I'm not going to give more of the story away because the second half of the book explains the first and was really, for me, the very best part.  Nothing I like better than seeing characters mature, evolve, cope and manage to reach the dawn.  There was no rushing this romance, no magic healing moment, not even a promise that incredible sex solves everything.

I am going to say telling the story in reverse worked for me.  Mingling the getting to know each other on a deeper level with what brought Hunt and Mandy to this point without that Info Dump of Evahl was a perfect dance of staying in the moment while experiencing the past.  Humor was both alleviating and amusing.  Dialog was tight, rugged and more rapid than semi-auto fire and at times, harder to bear because you can hear the things unsaid that left wounds that won’t heal only scar over and ache when it rains.

The role reversal also worked.  How many heroes have we read angst-ing over their secret pasts and the things they had to do to get the job done, how they feel unworthy, unlovable, inconsolable?  A woman’s perspective that didn’t circle the drain of despair was so unique.  She never doubted she was doing the best she could and when reality shot her in the back - she was aaall over it without ever slipping into the cliche.  [and yes, ok, it was wonderfully sort of, uh, excuse me … “Take That, Boys!”  Sorry, I couldn’t help myself…. We now return you to your regular review]

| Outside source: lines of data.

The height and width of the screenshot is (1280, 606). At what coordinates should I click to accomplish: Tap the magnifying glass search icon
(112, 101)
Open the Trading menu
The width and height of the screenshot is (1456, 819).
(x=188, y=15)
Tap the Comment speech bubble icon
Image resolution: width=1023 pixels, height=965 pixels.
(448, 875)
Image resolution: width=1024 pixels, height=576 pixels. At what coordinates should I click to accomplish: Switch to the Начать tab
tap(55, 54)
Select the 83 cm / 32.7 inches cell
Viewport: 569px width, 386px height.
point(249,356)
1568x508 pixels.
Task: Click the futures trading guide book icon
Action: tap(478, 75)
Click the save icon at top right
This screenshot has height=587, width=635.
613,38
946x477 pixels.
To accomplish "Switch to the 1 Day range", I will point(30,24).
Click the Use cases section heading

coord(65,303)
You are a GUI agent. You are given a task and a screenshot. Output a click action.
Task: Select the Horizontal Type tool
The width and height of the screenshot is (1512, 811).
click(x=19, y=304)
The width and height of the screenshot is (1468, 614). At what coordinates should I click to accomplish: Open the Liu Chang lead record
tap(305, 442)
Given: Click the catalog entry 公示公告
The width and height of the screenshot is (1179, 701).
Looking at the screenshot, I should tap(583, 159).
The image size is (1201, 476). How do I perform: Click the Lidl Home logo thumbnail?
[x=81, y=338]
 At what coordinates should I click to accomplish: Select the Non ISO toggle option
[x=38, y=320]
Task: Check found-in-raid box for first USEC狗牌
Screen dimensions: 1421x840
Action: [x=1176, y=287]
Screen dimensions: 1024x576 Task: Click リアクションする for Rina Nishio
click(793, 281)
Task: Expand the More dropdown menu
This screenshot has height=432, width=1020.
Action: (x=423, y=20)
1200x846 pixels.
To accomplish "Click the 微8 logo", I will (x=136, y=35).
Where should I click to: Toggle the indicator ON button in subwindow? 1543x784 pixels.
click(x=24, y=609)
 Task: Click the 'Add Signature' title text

The missing almost year was never exposed for our puerile edification, allowing Hunt and Mandy their dignity without losing our empathy.  I can imagine what that year was like and was grateful it remained behind closed doors.  Mandy deserved that consideration and Hunt understood her well enough to allow her to space out the revelations at her own pace.  It's why I believed they'd have a HEA that lasted beyond the glow of post coital bliss.

Hunter's Find is a rare pleasure among the dross of action/ adventure romance.  June Kramin is a master of her craft. I'm grateful to have been given the chance to read and review this book.  If you're looking for a story that is more than a Burn Notice wannabe ... this is definitely a read for you.